== Extracted information
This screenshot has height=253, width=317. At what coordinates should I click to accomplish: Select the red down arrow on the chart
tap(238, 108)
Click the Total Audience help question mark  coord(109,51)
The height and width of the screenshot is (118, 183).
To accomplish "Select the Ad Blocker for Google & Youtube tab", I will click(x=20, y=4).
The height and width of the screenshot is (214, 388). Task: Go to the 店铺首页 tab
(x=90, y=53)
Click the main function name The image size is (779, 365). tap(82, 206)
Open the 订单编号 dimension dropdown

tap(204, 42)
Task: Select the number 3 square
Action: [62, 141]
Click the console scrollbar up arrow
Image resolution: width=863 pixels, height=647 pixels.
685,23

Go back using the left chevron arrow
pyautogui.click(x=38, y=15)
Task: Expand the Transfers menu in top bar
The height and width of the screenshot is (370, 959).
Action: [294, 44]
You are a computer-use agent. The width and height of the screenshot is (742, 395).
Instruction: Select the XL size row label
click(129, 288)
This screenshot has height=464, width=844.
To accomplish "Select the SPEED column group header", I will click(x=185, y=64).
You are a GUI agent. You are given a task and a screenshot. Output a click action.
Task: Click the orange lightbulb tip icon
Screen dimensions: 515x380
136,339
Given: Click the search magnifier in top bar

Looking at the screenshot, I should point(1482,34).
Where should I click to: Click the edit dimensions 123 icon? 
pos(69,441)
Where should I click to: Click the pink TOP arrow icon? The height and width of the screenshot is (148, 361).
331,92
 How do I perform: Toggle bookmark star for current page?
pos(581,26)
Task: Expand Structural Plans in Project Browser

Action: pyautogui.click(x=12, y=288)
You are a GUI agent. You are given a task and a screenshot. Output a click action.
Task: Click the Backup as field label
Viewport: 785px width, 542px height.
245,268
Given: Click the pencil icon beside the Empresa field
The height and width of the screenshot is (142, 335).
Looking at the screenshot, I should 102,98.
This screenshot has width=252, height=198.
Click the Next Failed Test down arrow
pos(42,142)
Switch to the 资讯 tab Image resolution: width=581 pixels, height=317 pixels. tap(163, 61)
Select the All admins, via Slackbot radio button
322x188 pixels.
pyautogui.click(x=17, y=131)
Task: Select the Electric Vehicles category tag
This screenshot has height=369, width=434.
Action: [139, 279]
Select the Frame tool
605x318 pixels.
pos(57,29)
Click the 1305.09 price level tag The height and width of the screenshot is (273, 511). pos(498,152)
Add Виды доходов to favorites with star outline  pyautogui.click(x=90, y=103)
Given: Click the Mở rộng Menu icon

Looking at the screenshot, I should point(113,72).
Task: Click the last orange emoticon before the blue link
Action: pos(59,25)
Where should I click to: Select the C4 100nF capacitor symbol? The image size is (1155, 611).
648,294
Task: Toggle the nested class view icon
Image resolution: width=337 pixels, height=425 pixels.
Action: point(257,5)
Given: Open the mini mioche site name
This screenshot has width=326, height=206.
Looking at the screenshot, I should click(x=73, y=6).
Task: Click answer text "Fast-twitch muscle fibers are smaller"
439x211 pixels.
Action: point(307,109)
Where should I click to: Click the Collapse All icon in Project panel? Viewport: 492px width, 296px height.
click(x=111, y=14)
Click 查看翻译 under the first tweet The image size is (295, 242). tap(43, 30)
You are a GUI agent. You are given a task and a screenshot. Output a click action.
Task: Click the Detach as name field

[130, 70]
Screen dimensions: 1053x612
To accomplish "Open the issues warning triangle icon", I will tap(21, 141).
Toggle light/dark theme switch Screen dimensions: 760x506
====
**Challenge**
Output every line of the data above as a JSON list of strings, with one string per line and no blank lines.

**Result of this exercise**
[
  "This screenshot has height=253, width=317. At what coordinates should I click to accomplish: Select the red down arrow on the chart",
  "tap(238, 108)",
  "Click the Total Audience help question mark  coord(109,51)",
  "The height and width of the screenshot is (118, 183).",
  "To accomplish \"Select the Ad Blocker for Google & Youtube tab\", I will click(x=20, y=4).",
  "The height and width of the screenshot is (214, 388). Task: Go to the 店铺首页 tab",
  "(x=90, y=53)",
  "Click the main function name The image size is (779, 365). tap(82, 206)",
  "Open the 订单编号 dimension dropdown",
  "tap(204, 42)",
  "Task: Select the number 3 square",
  "Action: [62, 141]",
  "Click the console scrollbar up arrow",
  "Image resolution: width=863 pixels, height=647 pixels.",
  "685,23",
  "Go back using the left chevron arrow",
  "pyautogui.click(x=38, y=15)",
  "Task: Expand the Transfers menu in top bar",
  "The height and width of the screenshot is (370, 959).",
  "Action: [294, 44]",
  "You are a computer-use agent. The width and height of the screenshot is (742, 395).",
  "Instruction: Select the XL size row label",
  "click(129, 288)",
  "This screenshot has height=464, width=844.",
  "To accomplish \"Select the SPEED column group header\", I will click(x=185, y=64).",
  "You are a GUI agent. You are given a task and a screenshot. Output a click action.",
  "Task: Click the orange lightbulb tip icon",
  "Screen dimensions: 515x380",
  "136,339",
  "Given: Click the search magnifier in top bar",
  "Looking at the screenshot, I should point(1482,34).",
  "Where should I click to: Click the edit dimensions 123 icon? ",
  "pos(69,441)",
  "Where should I click to: Click the pink TOP arrow icon? The height and width of the screenshot is (148, 361).",
  "331,92",
  " How do I perform: Toggle bookmark star for current page?",
  "pos(581,26)",
  "Task: Expand Structural Plans in Project Browser",
  "Action: pyautogui.click(x=12, y=288)",
  "You are a GUI agent. You are given a task and a screenshot. Output a click action.",
  "Task: Click the Backup as field label",
  "Viewport: 785px width, 542px height.",
  "245,268",
  "Given: Click the pencil icon beside the Empresa field",
  "The height and width of the screenshot is (142, 335).",
  "Looking at the screenshot, I should 102,98.",
  "This screenshot has width=252, height=198.",
  "Click the Next Failed Test down arrow",
  "pos(42,142)",
  "Switch to the 资讯 tab Image resolution: width=581 pixels, height=317 pixels. tap(163, 61)",
  "Select the All admins, via Slackbot radio button",
  "322x188 pixels.",
  "pyautogui.click(x=17, y=131)",
  "Task: Select the Electric Vehicles category tag",
  "This screenshot has height=369, width=434.",
  "Action: [139, 279]",
  "Select the Frame tool",
  "605x318 pixels.",
  "pos(57,29)",
  "Click the 1305.09 price level tag The height and width of the screenshot is (273, 511). pos(498,152)",
  "Add Виды доходов to favorites with star outline  pyautogui.click(x=90, y=103)",
  "Given: Click the Mở rộng Menu icon",
  "Looking at the screenshot, I should point(113,72).",
  "Task: Click the last orange emoticon before the blue link",
  "Action: pos(59,25)",
  "Where should I click to: Select the C4 100nF capacitor symbol? The image size is (1155, 611).",
  "648,294",
  "Task: Toggle the nested class view icon",
  "Image resolution: width=337 pixels, height=425 pixels.",
  "Action: point(257,5)",
  "Given: Open the mini mioche site name",
  "This screenshot has width=326, height=206.",
  "Looking at the screenshot, I should click(x=73, y=6).",
  "Task: Click answer text \"Fast-twitch muscle fibers are smaller\"",
  "439x211 pixels.",
  "Action: point(307,109)",
  "Where should I click to: Click the Collapse All icon in Project panel? Viewport: 492px width, 296px height.",
  "click(x=111, y=14)",
  "Click 查看翻译 under the first tweet The image size is (295, 242). tap(43, 30)",
  "You are a GUI agent. You are given a task and a screenshot. Output a click action.",
  "Task: Click the Detach as name field",
  "[130, 70]",
  "Screen dimensions: 1053x612",
  "To accomplish \"Open the issues warning triangle icon\", I will tap(21, 141).",
  "Toggle light/dark theme switch Screen dimensions: 760x506"
]